Depuis quelques années, la France est le théâtre d'une escalade d'incidents violents au nom de l'antifascisme. Le décès tragique de Quentin Deranque à Lyon a récemment ravivé l'attention sur ce sujet, suscitant un débat intense autour de l'extrême gauche et de ses méthodes. En effet, selon Valeurs actuelles, près d'une centaine de cas de violences idéologiques ont été recensés depuis 2020.
Les faits recensés, bien que parfois isolés dans l'actualité, révèlent une tendance inquiétante. Les vidéos et témoignages circulant sur les réseaux sociaux montrent que ces incidents ne sont pas de simples faits divers, mais s'inscrivent dans un contexte plus large de confrontation politique. L'Observatoire des violences politiques souligne qu'il ne s'agit pas d'un phénomène anodin mais d'une dynamique de violence qui prend de l'ampleur.
Le 12 février 2026, lors d'une conférence à l'université Lyon 3, des militants d'extrême gauche ont interrompu l'événement, entraînant l'intervention de la police pour évacuer les perturbateurs, ce qui a conduit à l'annulation de la conférence. Selon le média BFM Lyon, cet incident souligne la montée en puissance de l'ultra-gauche dans le paysage universitaire.
Le même jour, à Hasparren, une marionnette à l'effigie de Jordan Bardella, président du RN, a été incendiée lors d'un carnaval, déclenchant l'indignation de nombreux politiques, y compris celle de Mathieu Valet, qui a dénoncé une banalisation de la violence politique. Les policiers ont ouvert une enquête pour outrages et menaces visant un élu public.
Un autre événement révélateur s'est produit à Lille, où lors d'un rassemblement patriotique, des militants d'extrême gauche ont attaqué leurs adversaires avec des chaises. Des agresseurs ont menacé un participant en situation de handicap, une autre dimension du défi que représentent ces violences.
Les plaintes déposées par les victimes peinent à obtenir des suites judiciaires. Louise Montagon, responsable du syndicat UNI à Bordeaux, témoigne d’un harcèlement continuel, pointant l'inefficacité du système judiciaire face à ces actes. Valeurs actuelles a également mis en lumière le cas de Vincent, militant, qui a vécu une agression à son domicile et a rapporté l'inefficacité des poursuites judiciaires.
Ces incidents alarmants, qui semblent se multiplier, révèlent une stratégie de confrontation de plus en plus organisée.
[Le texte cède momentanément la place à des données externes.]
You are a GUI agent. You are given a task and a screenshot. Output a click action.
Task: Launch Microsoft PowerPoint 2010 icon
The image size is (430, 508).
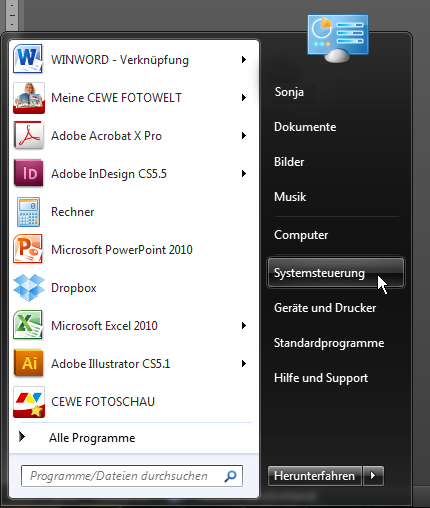(x=28, y=249)
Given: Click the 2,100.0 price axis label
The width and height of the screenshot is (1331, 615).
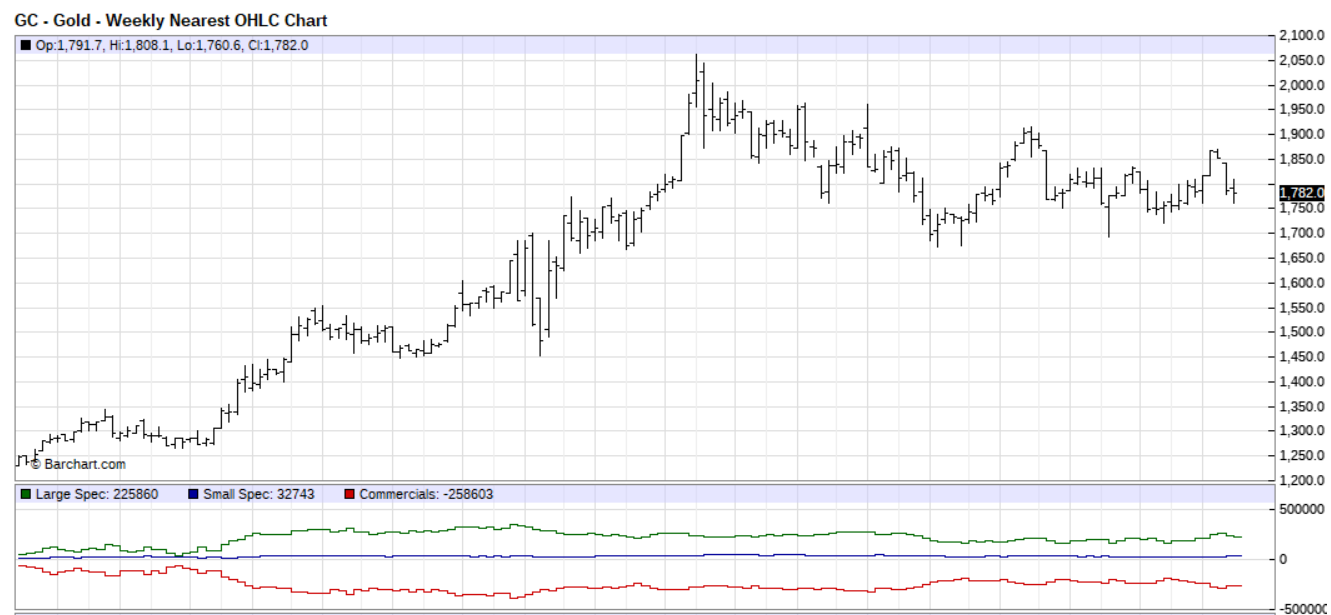Looking at the screenshot, I should [x=1302, y=36].

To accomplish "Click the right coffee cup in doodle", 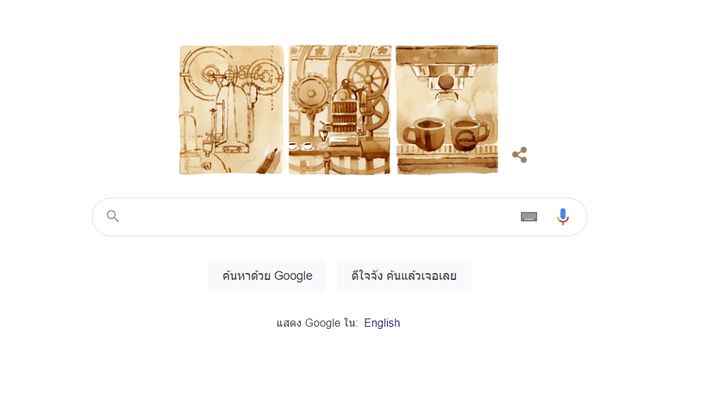I will (469, 135).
La députée Véronique Besse travaille actuellement sur une proposition de loi pour que le mobile politique soit pris en compte comme circonstance aggravante dans les crimes de violence, espérant ainsi renforcer le cadre juridique face à cette montée de l'extrémisme.
Il est de plus en plus nécessaire de se demander si la loi est suffisamment préparée pour faire face à cette nouvelle réalité. Les agresseurs, souvent protégés par un flou juridique, continuent d'agir dans l'impunité, érodant ainsi le droit à l'expression et à la sécurité des individus sur le territoire français.